Sigh, yeah I realize that. Actually $19.95. See my post in "damn I feel good" Sometimes I don't think about using the easy button and beat my head against the wall for no good reason.
berkeley Subaru. I've seen that dog bucket list commercial three times tonight. We get it. The dog is dying, you don't need to put 14&3/4 yrs on the cake. And why wasn't he taking the dog out the last 14 years instead of waiting until he was putting him down?
They should change the dog to grandma. 99 candles on the cake, but, gram-gram, you got to go. Cause everyone wants to euthanize grandma, right?
Wallie wrote: In reply to Bruce: They have disappeared. It was better when they couldn't afford "real sports". They ran all manner of racing. Somewhere I believe I have a tape of an early 80s Acropolis Rally floating around.

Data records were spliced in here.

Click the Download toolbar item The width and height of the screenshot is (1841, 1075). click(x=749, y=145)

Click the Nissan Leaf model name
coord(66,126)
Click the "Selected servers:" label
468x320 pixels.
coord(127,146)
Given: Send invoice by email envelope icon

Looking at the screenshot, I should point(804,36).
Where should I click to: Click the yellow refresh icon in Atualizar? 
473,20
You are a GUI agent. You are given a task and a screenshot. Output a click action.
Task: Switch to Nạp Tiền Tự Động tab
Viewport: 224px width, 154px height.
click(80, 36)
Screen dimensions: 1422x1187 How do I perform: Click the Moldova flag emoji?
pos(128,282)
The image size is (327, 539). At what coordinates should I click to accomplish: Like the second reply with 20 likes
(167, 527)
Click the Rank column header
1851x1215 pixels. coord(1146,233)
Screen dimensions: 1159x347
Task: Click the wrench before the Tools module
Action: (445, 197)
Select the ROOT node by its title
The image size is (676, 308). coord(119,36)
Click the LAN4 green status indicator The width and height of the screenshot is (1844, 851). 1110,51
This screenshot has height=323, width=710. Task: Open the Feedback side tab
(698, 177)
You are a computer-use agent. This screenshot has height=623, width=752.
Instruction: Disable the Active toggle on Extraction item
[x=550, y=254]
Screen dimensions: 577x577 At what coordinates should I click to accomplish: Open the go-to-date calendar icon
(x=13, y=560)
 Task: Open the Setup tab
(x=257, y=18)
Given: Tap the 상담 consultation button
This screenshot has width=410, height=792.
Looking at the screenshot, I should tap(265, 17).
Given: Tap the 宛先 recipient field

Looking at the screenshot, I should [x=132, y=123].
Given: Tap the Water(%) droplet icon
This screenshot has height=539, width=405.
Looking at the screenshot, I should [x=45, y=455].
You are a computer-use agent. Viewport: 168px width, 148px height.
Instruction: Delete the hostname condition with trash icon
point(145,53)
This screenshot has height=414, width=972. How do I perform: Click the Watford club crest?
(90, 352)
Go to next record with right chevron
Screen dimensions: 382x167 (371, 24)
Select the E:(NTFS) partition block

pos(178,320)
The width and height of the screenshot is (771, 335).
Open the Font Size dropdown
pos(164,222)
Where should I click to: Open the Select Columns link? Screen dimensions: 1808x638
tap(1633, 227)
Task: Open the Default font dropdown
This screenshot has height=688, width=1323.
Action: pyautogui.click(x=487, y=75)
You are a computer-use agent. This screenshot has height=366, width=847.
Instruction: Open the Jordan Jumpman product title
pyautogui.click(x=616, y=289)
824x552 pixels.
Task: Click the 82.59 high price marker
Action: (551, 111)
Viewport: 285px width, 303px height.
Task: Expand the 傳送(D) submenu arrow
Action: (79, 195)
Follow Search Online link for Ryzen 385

I used to watch sidecar motorcycle racing all the time on Wide World of Sports when I was a kid. And that was fairly normal. I remember seeing Figure 8 racing too, on network television. Of course, it was the first half of the '70s.
wearymicrobe wrote: I miss beer, and coffee, and hard liquor. My reflux is killing me. I am going to go throw weights around at the gym for the second time today.
omeprazole (even over the counter) has been a live saver for me … in yrs past, I bet I ate, on average, 20 - 30 Tums a day .. now I pill at bed time and no more reflux
as always, YMMAV
Duke wrote:Wallie wrote: In reply to Bruce: They have disappeared. It was better when they couldn't afford "real sports". They ran all manner of racing. Somewhere I believe I have a tape of an early 80s Acropolis Rally floating around.I used to watch sidecar motorcycle racing *all the time* on Wide World of Sports when I was a kid. And that was fairly normal. I remember seeing Figure 8 racing too, on network television. Of course, it was the first half of the '70s.
Ah, yes! Those were the days! And who can forget the Demolition Derby at Islip Speedway! That is all. Old guy out.
wbjones wrote:wearymicrobe wrote: I miss beer, and coffee, and hard liquor. My reflux is killing me. I am going to go throw weights around at the gym for the second time today.omeprazole (even over the counter) has been a live saver for me … in yrs past, I bet I ate, on average, 20 - 30 Tums a day .. now I pill at bed time and no more reflux as always, YMMAV
I am on that stuff already, actually Dexilent which is supposedly 5x more powerful. I am fine if I skip out on my trigger foods. But lord to I want a piece of chocolate cake and some coffee.